Cameron Madill: So the first thing that really stuck out to me was his comment that the core advantage of the cooperative model is alignment of interests, and that that’s connected to the core disadvantage, which is a lack of understanding and awareness of what the business model truly is. And so that to really capitalizes on the model that is built on everyone rowing in the same direction, there’s a whole lot of teaching and training that needs to happen.
Cameron Madill: The second thing that I came away with was Adam’s comment about how does change happen? And even though credit unions are consumer cooperatives, and so obviously the member owners are the consumers, not the employees, to truly create change we have to start with engaging the employees inside the credit union first, so that they can make that model real for your members.
Cameron Madill: I really like Adam’s comment of we have a cool business model. And I think that’s really true. One of the things I’ve talked about on past episodes, Certified B Corps, Pixel Spoke is a Certified B Corp, and I used to think what made us special was that we had this certification we went through. But what I’ve learned over time is that there are dozens and dozens of certifications.
Cameron Madill: What really has been powerful about the Certified B Corp movement is that in fact, they have created a movement, they have connected people, they’ve created a cool brand and messaging around it. And it’s much more than just the core model. And so I think focusing on how do we make cooperatives in general, and credit unions specifically, cool, is the key element to focus on.
Cameron Madill: I loved, also, Adam’s comment about you know, if we’ve got these seven cooperative principles, there’s nine for credit unions that are worth looking up, but they’re largely the same. Where would he focus if he had to pick, and I thought he hit on something really powerful, of democratic member control, which is often really quite weak. Annual meetings tend to be pretty poorly attended for many credit unions. And that there’s a great opportunity, not just to strengthen the model, but to more broadly engage our community in this process of teaching democracy, which I think is something that is, is difficult.
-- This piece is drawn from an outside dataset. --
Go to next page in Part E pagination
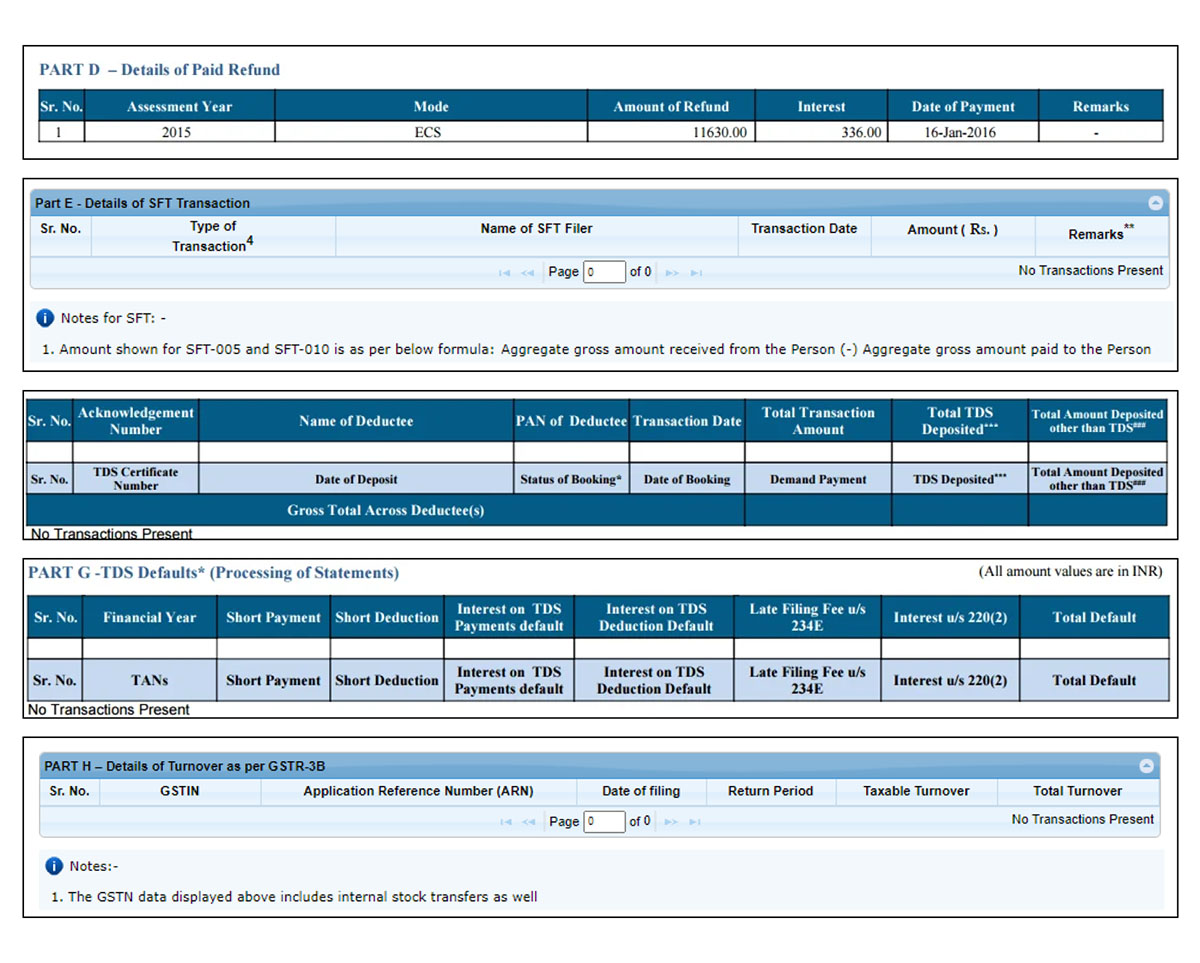The height and width of the screenshot is (963, 1200). tap(671, 271)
And the country seems at times so big, and so spread out, and there’s so much going on, that that chance to do that service for our local community is a big opportunity.
Cameron Madill: And then in second he talked about solving big problems in collaboration with other big cooperatives, and I always think looking across sectors has a lot of power in it, as far as thinking differently.
Cameron Madill: And then finally, the importance of education and training, of going from grade school to grad school, and really making sure that the word is getting out there about what the cooperative model is, and why it’s different and why it matters, is really powerful.
Cameron Madill: And then lastly, I just, I loved his closing comment, that it’s not the easy things in life we value and remember, it’s actually the hard things. And that the cooperative model offers the best chance that we have to create purpose in the lives of our employees.